Our study has a number of weaknesses. We did not collect information from other audiology services in other regions, which meant we had no data on interventions provided at these centers. As none of these centers has ABR/ASSR equipment, we can only assume that children would be diagnosed by subjective means, which would usually take place at an older age. We feel that including data on these children would add weight to our study. We also did not collect data on the interval between diagnosis and the initiation of the interventions.
Returning to a point made at the beginning of this article, there is a need to develop an affordable and reliable tool for hearing assessment in resource constrained, medically underserved areas of developing nations.
There are many obstacles facing the supply of proper health service in developing countries. These obstacles include corruption in the supply of medical and therapeutic products, temperamental supply of unreasonably expensive costs, and wide fluctuation in quality and safety. Absence of social security nets to ensure that poor people get the services they require ,poor financial management and lack of successful administration and management , all these have added to current circumstance where many children have difficulties in accessing and finding the essential care they need simply because they are expensive and unaffordable.

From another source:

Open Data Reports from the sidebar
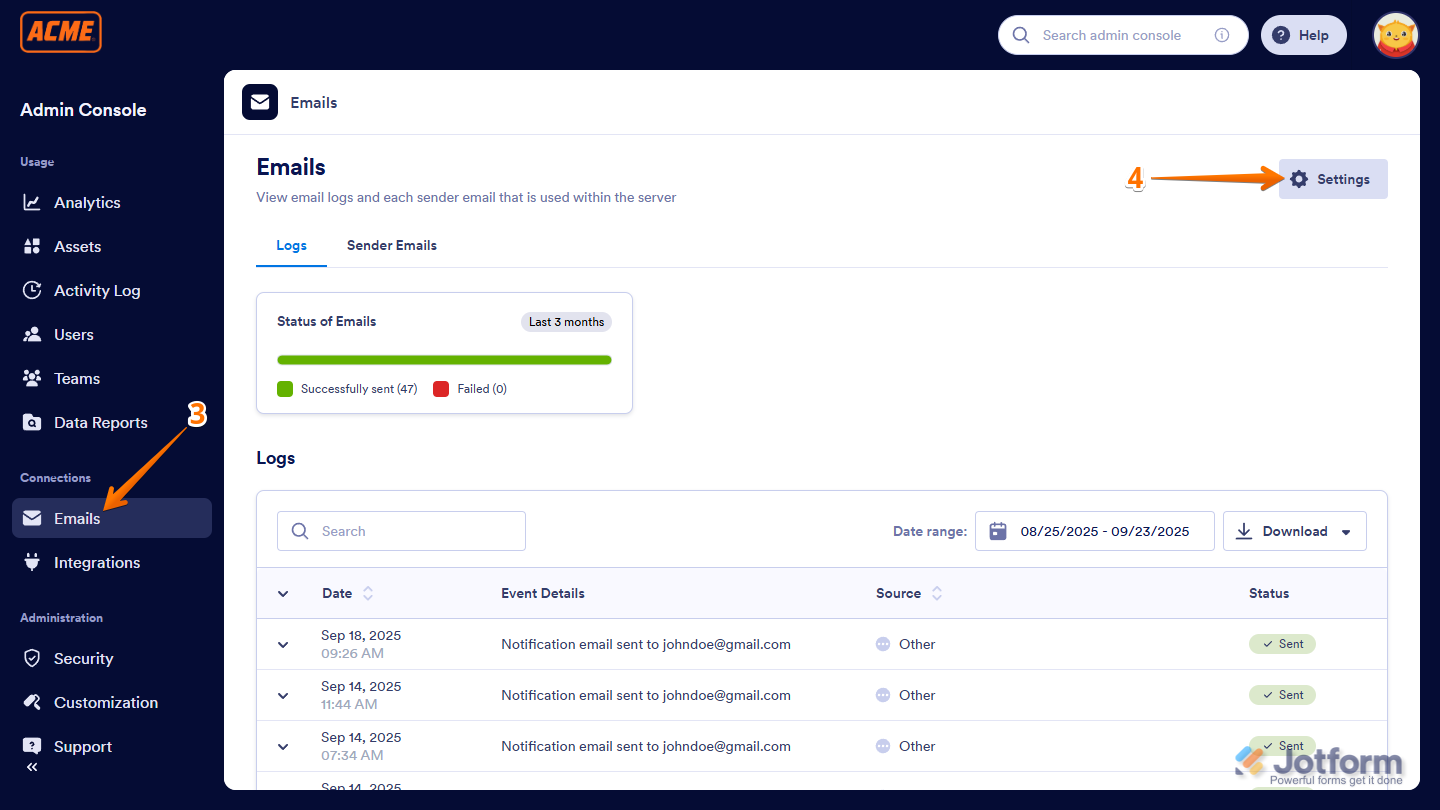Image resolution: width=1440 pixels, height=810 pixels. point(101,422)
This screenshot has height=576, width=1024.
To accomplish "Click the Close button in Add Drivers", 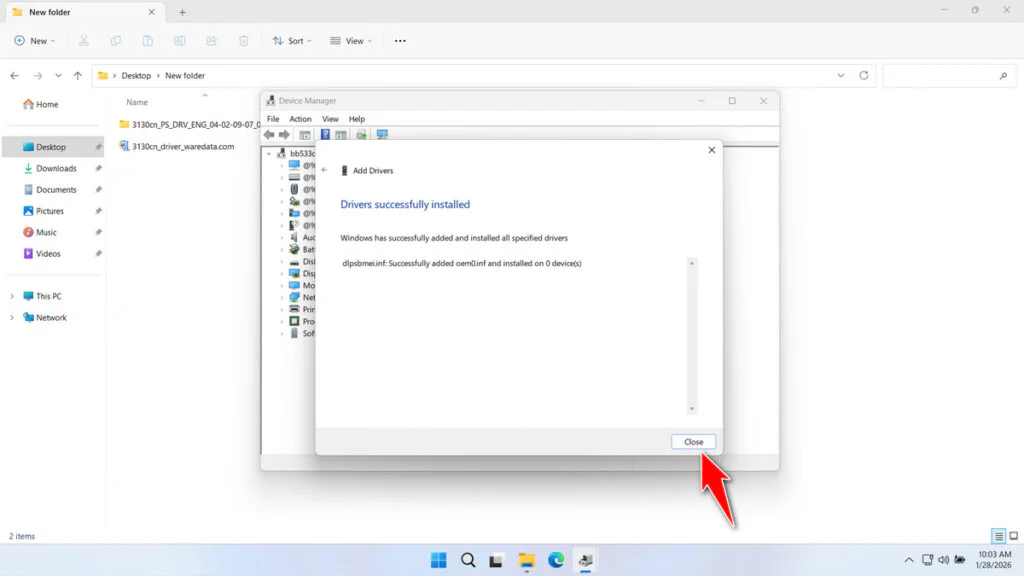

My suggested practice following the diagnosis of ASD in any child and where hearing impaired is suspected follows a “less is more” attitude, Infants are assessed according to local protocols and those without clinical signs suggesting hearing impairment and without any parental concerns are given open appointment. If no concerns has occurred and the child appears well, ABR is considered unnecessary. I think this might be applicable to all developing countries where the delivery of effective public health interventions to people in need is compromised and health clinics have an even greater struggle to offer services to local populations particularly in remote rural areas.
The authors extend great thanks and appreciation to all the parents for their support and to all those involved in running this study. Thanks to my doctor colleagues, senior and junior, for referring these children to the clinic. We gratefully acknowledge the contribution of Dr. F. Abouriana, Dr. S. Al-Hmadi and Dr. Marwa Al-Ogab for all their help. Special thanks to Dr.Salah Joumaa consultant audiologist who helped with analysis of the audiological results.
"Compliance with ethical standards"
In accordance with the ethical standards of the institutional and national research committee; an Ethics panel approval for the study was obtained, and all examinations of autistic children were performed in the presence of their parents. Informed consent was obtained from all individual participants included in the study. No consent is required for the control group as only patient files were used.
This study has not received any fund from any source.
Both authors declare that they have no conflict of interest.
"What is already known?"
• Autistic spectrum disorder and sensory-neural hearing loss can co-exist.
• Increasing prevalence of autistic spectrum disorder.
• Limited health resources in developing countries may hamper early detection and intervention of any disease.
"What this study adds?"
• There is a need to develop an affordable and reliable tool for hearing assessment in resource constrained, medically underserved areas of developing nations.
• “Less is more” attitude in developing countries should be a satisfactory and fair approach.
• Children with autism and without clinical signs suggesting hearing impairment and without any parental concerns are given open appointment. If no concerns has occurred and the child appears well, ABR is considered unnecessary.